First, we compared area under the receiver operating characteristic (AUROC) curves in the unused datasets in each iteration as a proxy for identifying generalizable gene signatures for both meta-analysis approaches. For both diseases, irrespective of the number of datasets used, the DEGs identified using the Bayesian approach had consistently higher AUROC in unseen datasets than using the frequentist approach. When using 2 out of 27 datasets to identify DEGs for tuberculosis, there was no significant difference in AUROC between the two approaches, which suggests that N = 2 does not represent the heterogeneity across the other 27 datasets. Interestingly, for both diseases, the median AUROCs for the Bayesian approach using 3 datasets was always equal or greater than the median AUROCs for the frequentist approach using substantially larger number of datasets (9 datasets for cardiomyopathy, 14 datasets for tuberculosis). This result demonstrated that the DEGs identified using the Bayesian approach are more generalizable to previously unseen data than those identified using the frequentist approach. Further, it also suggests that using as few as 3 datasets may be sufficient to identify robust gene signatures of a disease using the Bayesian meta-analysis approach.
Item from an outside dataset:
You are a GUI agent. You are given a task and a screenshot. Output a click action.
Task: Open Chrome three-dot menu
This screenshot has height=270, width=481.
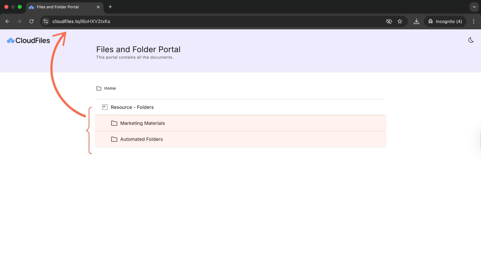point(473,22)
Next, we investigated between-study heterogeneity, τ2, and effect sizes for the DEGs identified by the two approaches and whether those differences explained more generalizability for the Bayesian approach. For both diseases, median τ2 decreased with the increasing number of datasets (Fig 4C). The DEGs identified by the Bayesian approach had significantly lower τ2 than those identified by the frequentist approach. Interestingly, for the frequentist approach as the number of datasets increased, variability in τ2 increased for tuberculosis analysis but not cardiomyopathy analysis. However, there was no consistent difference in the summary effect sizes of the genes selected by either approach. For example, for cardiomyopathy datasets, the difference in summary effect sizes of DEGs were mostly non-significant, whereas for tuberculosis datasets, there was no statistically significant difference in summary effect sizes, when using a smaller number of datasets (N≤6), but the frequentist approach selected genes with significantly higher summary effect sizes for a larger number of datasets (N>6). Interestingly, for tuberculosis analysis, higher summary effect size and variability in τ2 with the increased number of datasets suggest that the DEGs may be affected by outlier datasets, which in turn reduces their generalizability to unseen datasets with reduced AUROCs.
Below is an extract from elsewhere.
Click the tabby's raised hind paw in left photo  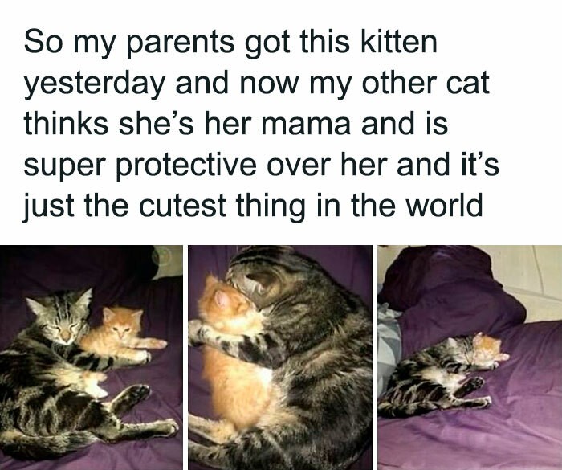(136, 392)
To further investigate the differences between gene sets created using Bayesian or frequentist meta-analysis, we performed an overall meta-analysis with all of the Asthma, Cardiomyopathy and Tuberculosis datasets. Calculating the Jaccard similarity of the gene sets, we found that for the smallest meta-analysis, asthma, the Jaccard similarity between the models was low for the top 500 genes, only reaching 0.3. For the larger meta-analyses, Cardiomyopathy and Tuberculosis, we found that the Jaccard similarity increased up to 0.5 (S3 Fig). In each case, the Jaccard similarity increased until reaching a plateau. We also compared the gene sets using pathway analysis using ReactomePA [48] (S4 Fig). The pathways represented were similar in both analysis types for all three analyses, which suggested that although Bayesian meta-analysis identified more generalizable genes that have higher discriminatory power, it is still identifying the same biological pathways as frequentist meta-analysis.

Collectively, our results show that compared to the frequentist approach, the Bayesian approach for meta-analysis identifies genes with lower between-study heterogeneity and comparable summary effect sizes, and is robust to outlier samples, which in turn leads to more generalizable classifier for unseen datasets. Our results also suggest that the Bayesian approach requires lower number of datasets to identify generalizable DEGs compared to the frequentist approach.

Discussion

We performed three gene expression meta-analyses to compare the Bayesian and frequentist meta-analysis approaches. Using dozens of publicly available gene expression studies, we found that Bayesian approach tends to identify differentially expressed genes that have lower between-dataset heterogeneity and higher discriminatory power, which leads to more generalizable classifiers. Importantly, we found that the Bayesian approach consistently required lower number of datasets than the frequentist approach.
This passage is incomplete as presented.